The European Parliament has voted by a large majority to delay key compliance deadlines under the EU AI Act and back a ban on nudify apps, in a dual move that extends breathing room for industry while tightening protections against image-based abuse.

The EU AI Act, which entered into force in August 2024, is the world's first comprehensive legal framework for artificial intelligence. It takes a risk-tiered approach: the stricter the potential harm, the heavier the regulatory requirements. But translating that framework into operational compliance has proved more complex — and slower — than the original timeline anticipated.

High-Risk Deadlines Pushed to Late 2027

Under the measures approved by Parliament, developers of high-risk AI systems — those deemed to pose a "serious risk" to health, safety, or fundamental rights — would now have until December 2027 to meet compliance requirements, according to The Verge. That represents a significant extension from earlier deadlines embedded in the Act's original rollout schedule.

Companies building AI systems that fall under sector-specific safety legislation — covering products such as medical devices and toys — face an even longer runway, with a proposed deadline of August 2028. These extensions reflect the layered complexity of aligning AI rules with pre-existing product safety regimes that themselves carry their own compliance obligations.

The votes signal both political support for the landmark law and a candid acknowledgment that the original timeline was optimistic.

The European Parliament's approval by a large majority indicates broad cross-party consensus on the need for adjustment, rather than a fractious compromise. That political cohesion matters: it reduces the risk that the delays will be read as a weakening of legislative intent.

Nudify App Ban Wins Parliamentary Backing

Alongside the deadline extensions, Parliament backed proposals to ban nudify apps — AI tools that generate synthetic non-consensual nude images of real people, typically women. These applications have proliferated rapidly and are increasingly implicated in image-based sexual abuse and harassment.

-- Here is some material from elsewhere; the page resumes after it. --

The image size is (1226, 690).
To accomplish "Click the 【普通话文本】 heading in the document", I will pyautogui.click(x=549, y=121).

The ban, if enacted into binding law, would operate within the EU's jurisdiction — covering apps offered to users in the 27 member states, regardless of where the developer is based. The measure aligns with the EU's broader Digital Services Act framework, which places obligations on platforms to remove illegal content, though the AI Act's explicit prohibition would add a distinct legal hook targeting the tools themselves rather than only their distribution.

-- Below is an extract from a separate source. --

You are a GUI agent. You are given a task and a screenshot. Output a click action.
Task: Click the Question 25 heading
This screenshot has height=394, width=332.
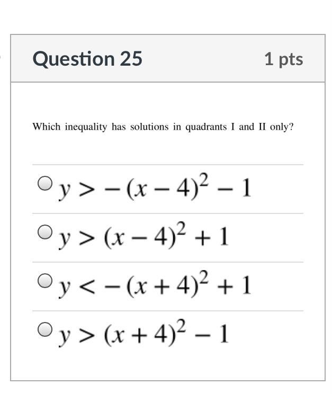point(87,59)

It is important to note that parliamentary votes on these measures represent legislative approval of the direction of travel, but the precise enforcement mechanisms and binding legal text still require finalization through the EU's regulatory process. The European Commission retains the role of issuing delegated acts and guidance that will determine how rules are applied in practice.

What the Delays Mean for Developers

For AI developers currently mapping their compliance roadmaps, the extensions provide material relief. High-risk AI systems — which include applications in hiring, credit scoring, critical infrastructure, and law enforcement — require extensive documentation, human oversight mechanisms, and conformity assessments. Building those capabilities takes time and, for smaller developers, significant resources.

The sector-specific August 2028 deadline is particularly significant for medtech and consumer electronics companies, which must already navigate CE marking and product safety legislation. Harmonizing those regimes with the AI Act's requirements is a genuine technical and legal challenge, and the longer deadline reflects lobbying from industry associations that argued the original schedule was unworkable.

Watermarking requirements — rules obliging providers to label AI-generated content — were also reported to be part of the package under consideration, according to The Verge, though full details of that provision were not available in the published source material.

Enforcement Remains the Central Question

The EU AI Act assigns enforcement responsibility to national market surveillance authorities, coordinated through the newly established European AI Office, which sits within the European Commission. For general-purpose AI models, the AI Office holds direct supervisory authority — a significant centralization of power at the EU level.

Delays to compliance deadlines do not affect the prohibition on unacceptable-risk AI systems, which took effect in February 2025. That category includes social scoring, real-time biometric surveillance in public spaces (with narrow exceptions), and AI systems that manipulate people subliminally. Those bans are already legally operative across the bloc.

The nudify app ban, once formally adopted, would likely fall under the unacceptable-risk or prohibited category, giving national authorities and the AI Office grounds to act against non-compliant services — including those offered by non-EU companies to European users.

What This Means

For businesses building AI in or selling into Europe, the extended deadlines offer more time but not indefinite deferral — the EU AI Act's core obligations remain on course, and the nudify ban signals that Parliament is prepared to draw hard lines where AI tools cause direct harm to individuals.